People with an aversion to needles will also find it easier to get shots. The creators at MIT point out that this is especially true for people who have to give themselves injections on a regular basis.

"If you are afraid of needles and have to frequently self-inject, compliance can be an issue," says Hogan. "We think this kind of technology … gets around some of the phobias that people may have about needles."

Engineers working on the project are already looking at innovative methods of delivery, beyond injecting medicine into a patient's upper arm. The MIT engineers have tested the ability to deliver drugs right through the eye to the retina, and also through the tympanic membrane (or eardrum) to deliver drugs to the middle and inner ear.

Ian Hunter, the George N. Hatsopoulos Professor of Mechanical Engineering who led the research team, says the device can also take a drug in powdered form and be programmed to vibrate at such a rate as to make the drug behave like a liquid as it is injected into a patient.
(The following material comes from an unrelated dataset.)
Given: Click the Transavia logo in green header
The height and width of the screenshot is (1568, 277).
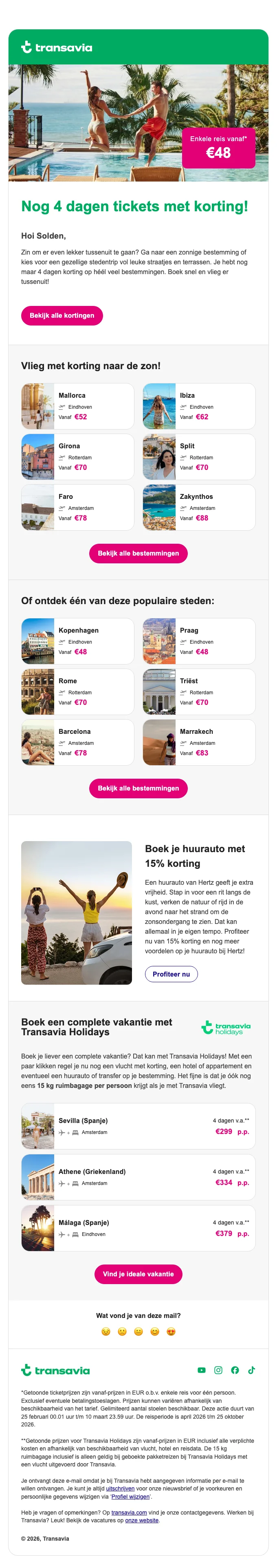Looking at the screenshot, I should point(57,47).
Unlike vaccines in liquid form that often need to be refrigerated, powdered drugs require no cooling, making them easier to deliver in developing countries.

The new device developed by the MIT team is described in the journal Medical Engineering & Physics.
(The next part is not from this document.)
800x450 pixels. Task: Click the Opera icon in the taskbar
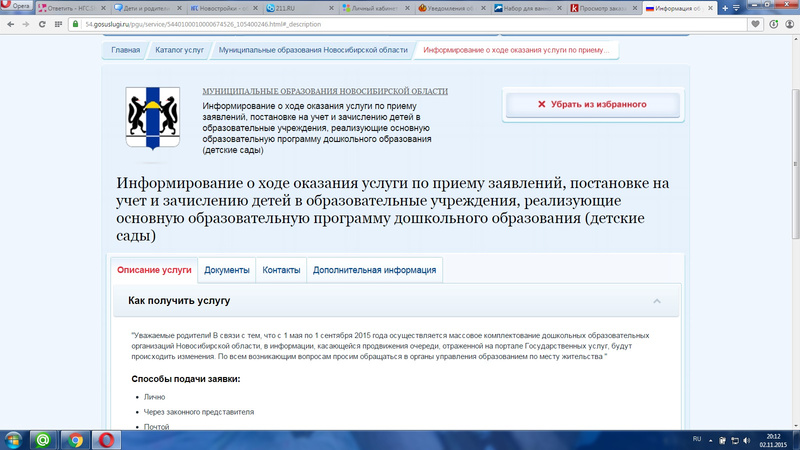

Here’s Hunter and Hogan describing their new jet-injection technology.

Jet-injected drugs may mean the end of needles

Source: MIT

11 comments
11 comments
FrankR
Yet another Star Trek device becomes reality! WOW!
Randolph Directo
Since we have the "hypo spray" now, at this rate, what are we going to have in the 22nd century? A vaccine teleporter?
Francois Retief
Like in Star Trek? Oh, I see another FrankR beat me to it. Awsome though.
swissrocketman
I have developped a same electromagnetic needle-free injector 10 years ago for injection of BOTOX. http://www.youtube.com/watch?v=pElsTUvuYrQ
Warhead
This is nothing new. The jet injector as a medical device has been around since 1960: http://en.wikipedia.org/wiki/Jet_injector
VoiceofReason
There have been needless injectors in use for decades. When I went to boot camp in the late 1980's they had air powered injectors in use. They just weren't small.
Slowburn
Having received injections from both airguns and needles I can say with certainty that I prefer needles.
Loki
What about problems with injecting drugs outside of veins etc..
Blasting drugs into someones system would also blast in bacteria,etc from the skin. If it goes in tissue instead of vein what about anaerobic bacteria infections?
pmshah
I have seen similar needle-less devices for giving smallpox booster shots which were otherwise given by a scalpel scratching the skin.
johnweythek
warhead said it, i watched my friend with diabetes use one in the 90s when i was a mere child.